Further more, if you want to get a thorough view of indexes, check our official website for Vector Index.
Create Partition¶
If you don't create a partition, there will be a default one called "_default
", all the entities will be
inserted into the "_default
" partition. You can check it by Collection.partitions()
>>> tutorial.partitions
[{"name": "_default", "description": "", "num_entities": 0}]
You can provide a partition name to create a new partition.
>>> tutorial.create_partition("comedy")
>>> tutorial.partitions
[{"name": "_default", "description": "", "num_entities": 0}, {"name": "comedy", "description": "", "num_entities": 0}]
Insert Entities¶
An entity is a group of fields that corresponds to real world objects. In this tutorial, collection has three fields. Here is an example of 30 entities structured in list of list.
>>> import random
>>> num_entities = 30
>>> entities = [
... [i for i in range(num_entities)], # field id
... [random.randrange(1949, 2021) for _ in range(num_entities)], # field year
... [[random.random() for _ in range(128)] for _ in range(num_entities)], # field embedding
... ]
>>> insert_result = tutorial.insert(entities)
>>> insert_result
(insert count: 30, delete count: 0, upsert count: 0, timestamp: 430704946903515140)
Search¶
Search Entities by Vector Similarity¶
You can get entities by vector similarity. Assuming there's a embedding_A
, and you want to get top 2 entities that are most similar with it.
In the example below, you can perfrom search based on vector similarity.
>>> tutorial.load()
>>> embedding_A = [[random.random() for _ in range(128)] for _ in range(1)]

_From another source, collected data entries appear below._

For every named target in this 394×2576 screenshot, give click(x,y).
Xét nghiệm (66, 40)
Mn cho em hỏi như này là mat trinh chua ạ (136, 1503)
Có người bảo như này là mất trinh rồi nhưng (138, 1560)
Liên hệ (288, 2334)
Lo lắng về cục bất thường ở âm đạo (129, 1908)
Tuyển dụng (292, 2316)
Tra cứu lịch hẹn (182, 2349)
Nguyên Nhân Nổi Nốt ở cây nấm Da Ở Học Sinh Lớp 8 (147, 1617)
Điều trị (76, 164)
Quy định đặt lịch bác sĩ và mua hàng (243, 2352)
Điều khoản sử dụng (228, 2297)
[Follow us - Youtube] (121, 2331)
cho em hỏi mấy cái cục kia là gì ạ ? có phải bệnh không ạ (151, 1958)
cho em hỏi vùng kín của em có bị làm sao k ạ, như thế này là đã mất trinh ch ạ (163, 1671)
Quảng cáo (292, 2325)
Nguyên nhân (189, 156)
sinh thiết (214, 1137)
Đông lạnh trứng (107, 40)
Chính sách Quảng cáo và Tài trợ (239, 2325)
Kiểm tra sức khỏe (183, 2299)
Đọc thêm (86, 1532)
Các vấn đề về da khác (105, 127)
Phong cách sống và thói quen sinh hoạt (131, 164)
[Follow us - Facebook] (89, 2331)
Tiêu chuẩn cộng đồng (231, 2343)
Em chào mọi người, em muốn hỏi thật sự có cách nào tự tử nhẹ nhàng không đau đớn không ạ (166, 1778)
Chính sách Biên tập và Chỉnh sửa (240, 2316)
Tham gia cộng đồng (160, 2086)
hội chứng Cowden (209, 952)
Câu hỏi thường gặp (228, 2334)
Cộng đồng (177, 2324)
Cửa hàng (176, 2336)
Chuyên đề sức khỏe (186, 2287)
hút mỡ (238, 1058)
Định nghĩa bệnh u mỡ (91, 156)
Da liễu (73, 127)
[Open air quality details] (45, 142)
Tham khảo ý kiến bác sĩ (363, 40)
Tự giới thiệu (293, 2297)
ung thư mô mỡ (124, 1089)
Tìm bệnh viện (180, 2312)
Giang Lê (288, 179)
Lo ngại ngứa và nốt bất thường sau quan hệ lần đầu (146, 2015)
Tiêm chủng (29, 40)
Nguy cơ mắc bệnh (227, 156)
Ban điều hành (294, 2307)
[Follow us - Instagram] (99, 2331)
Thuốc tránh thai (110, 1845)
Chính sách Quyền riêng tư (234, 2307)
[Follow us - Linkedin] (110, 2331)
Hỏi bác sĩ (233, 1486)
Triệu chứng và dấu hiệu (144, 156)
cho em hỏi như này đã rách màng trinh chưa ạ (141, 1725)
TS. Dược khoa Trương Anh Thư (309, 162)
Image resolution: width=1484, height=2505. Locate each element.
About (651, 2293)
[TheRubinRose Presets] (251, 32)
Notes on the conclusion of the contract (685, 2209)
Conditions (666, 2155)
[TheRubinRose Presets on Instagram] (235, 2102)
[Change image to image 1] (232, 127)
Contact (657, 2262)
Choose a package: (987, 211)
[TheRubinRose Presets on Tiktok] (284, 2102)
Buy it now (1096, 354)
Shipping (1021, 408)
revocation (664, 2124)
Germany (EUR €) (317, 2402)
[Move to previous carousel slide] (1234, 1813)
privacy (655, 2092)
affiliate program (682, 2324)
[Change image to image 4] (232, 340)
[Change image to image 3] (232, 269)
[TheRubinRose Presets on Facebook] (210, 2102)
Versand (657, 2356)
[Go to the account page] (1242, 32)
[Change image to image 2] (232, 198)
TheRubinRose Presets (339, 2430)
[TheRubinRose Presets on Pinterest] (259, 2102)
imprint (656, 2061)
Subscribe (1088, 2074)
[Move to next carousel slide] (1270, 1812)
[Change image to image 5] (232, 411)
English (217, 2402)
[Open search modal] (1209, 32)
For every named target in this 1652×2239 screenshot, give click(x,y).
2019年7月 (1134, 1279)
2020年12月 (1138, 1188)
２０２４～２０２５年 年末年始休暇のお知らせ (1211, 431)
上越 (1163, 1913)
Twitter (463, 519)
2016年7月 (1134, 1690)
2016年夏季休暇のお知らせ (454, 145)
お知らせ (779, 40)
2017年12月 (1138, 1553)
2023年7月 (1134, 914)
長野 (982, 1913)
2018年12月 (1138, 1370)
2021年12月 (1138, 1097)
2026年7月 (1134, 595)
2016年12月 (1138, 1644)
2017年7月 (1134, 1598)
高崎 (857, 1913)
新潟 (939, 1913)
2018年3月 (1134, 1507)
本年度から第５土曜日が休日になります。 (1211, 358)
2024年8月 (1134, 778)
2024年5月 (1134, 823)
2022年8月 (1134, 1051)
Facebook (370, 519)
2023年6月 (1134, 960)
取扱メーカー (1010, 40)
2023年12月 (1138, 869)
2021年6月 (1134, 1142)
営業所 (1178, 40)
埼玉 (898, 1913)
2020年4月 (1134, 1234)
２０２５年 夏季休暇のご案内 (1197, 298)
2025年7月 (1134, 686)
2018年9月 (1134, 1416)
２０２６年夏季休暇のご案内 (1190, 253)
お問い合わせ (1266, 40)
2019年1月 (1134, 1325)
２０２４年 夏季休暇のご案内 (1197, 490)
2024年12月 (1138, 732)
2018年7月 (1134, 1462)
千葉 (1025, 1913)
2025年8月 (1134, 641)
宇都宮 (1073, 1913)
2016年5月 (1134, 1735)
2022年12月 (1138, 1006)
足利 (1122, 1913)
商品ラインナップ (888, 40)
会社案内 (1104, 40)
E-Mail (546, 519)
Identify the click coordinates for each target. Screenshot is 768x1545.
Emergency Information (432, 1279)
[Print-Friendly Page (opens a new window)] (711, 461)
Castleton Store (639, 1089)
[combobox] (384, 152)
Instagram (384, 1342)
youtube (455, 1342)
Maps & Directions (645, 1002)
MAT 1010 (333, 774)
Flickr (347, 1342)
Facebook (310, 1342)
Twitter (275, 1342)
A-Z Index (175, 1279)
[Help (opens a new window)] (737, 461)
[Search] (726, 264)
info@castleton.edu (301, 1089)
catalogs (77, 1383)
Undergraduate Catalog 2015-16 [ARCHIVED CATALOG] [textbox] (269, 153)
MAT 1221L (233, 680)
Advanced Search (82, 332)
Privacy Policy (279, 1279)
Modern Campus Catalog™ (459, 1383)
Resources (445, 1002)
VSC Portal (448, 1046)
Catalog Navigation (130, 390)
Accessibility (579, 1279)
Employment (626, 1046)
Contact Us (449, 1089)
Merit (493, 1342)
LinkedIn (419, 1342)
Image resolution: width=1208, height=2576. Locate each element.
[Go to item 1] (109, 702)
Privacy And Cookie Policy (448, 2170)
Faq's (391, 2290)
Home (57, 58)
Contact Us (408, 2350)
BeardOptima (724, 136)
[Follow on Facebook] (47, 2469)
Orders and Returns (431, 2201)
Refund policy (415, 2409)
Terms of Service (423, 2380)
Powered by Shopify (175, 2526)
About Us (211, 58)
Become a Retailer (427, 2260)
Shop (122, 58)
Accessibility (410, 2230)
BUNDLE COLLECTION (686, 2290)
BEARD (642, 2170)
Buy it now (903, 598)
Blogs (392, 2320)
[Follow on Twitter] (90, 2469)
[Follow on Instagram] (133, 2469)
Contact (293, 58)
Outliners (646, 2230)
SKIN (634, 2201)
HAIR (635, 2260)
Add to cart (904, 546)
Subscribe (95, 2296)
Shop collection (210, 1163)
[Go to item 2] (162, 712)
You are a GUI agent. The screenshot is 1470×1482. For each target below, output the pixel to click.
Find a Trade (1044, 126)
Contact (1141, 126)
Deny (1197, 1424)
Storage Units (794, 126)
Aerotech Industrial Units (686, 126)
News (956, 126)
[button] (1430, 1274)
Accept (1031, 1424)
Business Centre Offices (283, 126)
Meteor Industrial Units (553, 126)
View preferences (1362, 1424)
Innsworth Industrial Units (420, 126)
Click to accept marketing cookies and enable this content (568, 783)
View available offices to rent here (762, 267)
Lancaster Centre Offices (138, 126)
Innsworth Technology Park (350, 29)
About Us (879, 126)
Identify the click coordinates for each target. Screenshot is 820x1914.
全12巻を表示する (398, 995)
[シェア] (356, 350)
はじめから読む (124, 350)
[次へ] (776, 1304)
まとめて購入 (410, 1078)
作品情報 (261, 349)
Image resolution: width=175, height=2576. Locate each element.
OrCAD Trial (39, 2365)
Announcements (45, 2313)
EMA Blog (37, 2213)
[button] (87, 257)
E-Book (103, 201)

>>> search_params = {"metric_type": "L2"}
>>> results = tutorial.search(embedding_A, "embedding", search_params, limit=2, expr="year > 2001", output_fields=["year", "id"])
Note
For more about the parameter expr, please refer to: https://github.com/milvus-io/milvus/blob/master/docs/design_docs/query_boolean_expr.md
Note
If the collection is index-built, you need to specify search param, and pass parameter search_params like: collection.search(..., search_params={...}). You can refer to Index params for more details.
Note
If parameter partition_names is specified, milvus executes search request on these partition instead of whole collection.
The returned results
is a 2-D like structure, 1 for 1 entity querying, 2 for limit 2. For more clarity, we obtain
the film as below. If you want to know how to deal with search result in a better way, you can refer to
search result in PyMilvus doc.
>>> result = results[0]
>>> embedding_1 = result[0]
>>> embedding_2 = result[1]
Then how do we get ids, distances and fields? It's as below.
Note
Because vectors are randomly generated, so the retrieved vector id and distance may differ.
>>> embedding_1
(distance: 18.32852554321289, id: 5)
>>> print(embedding_1.entity)
id: 5, distance: 18.32852554321289, entity: {'year': 2003, 'id': 5},
>>> embedding_1.entity.id
5
>>> embedding_1.entity.year
2003
Drop a Partition¶
You can also drop a partition.
Danger
Once you drop a partition, all the data in this partition will be deleted too.
>>> tutorial.drop_partition("comedy")
Drop a Collection¶
Finally, you can drop an entire collection.
Danger
Once you drop a collection, all the data in this collection will be dropped too.
>>> utility.drop_collection(tutorial.name)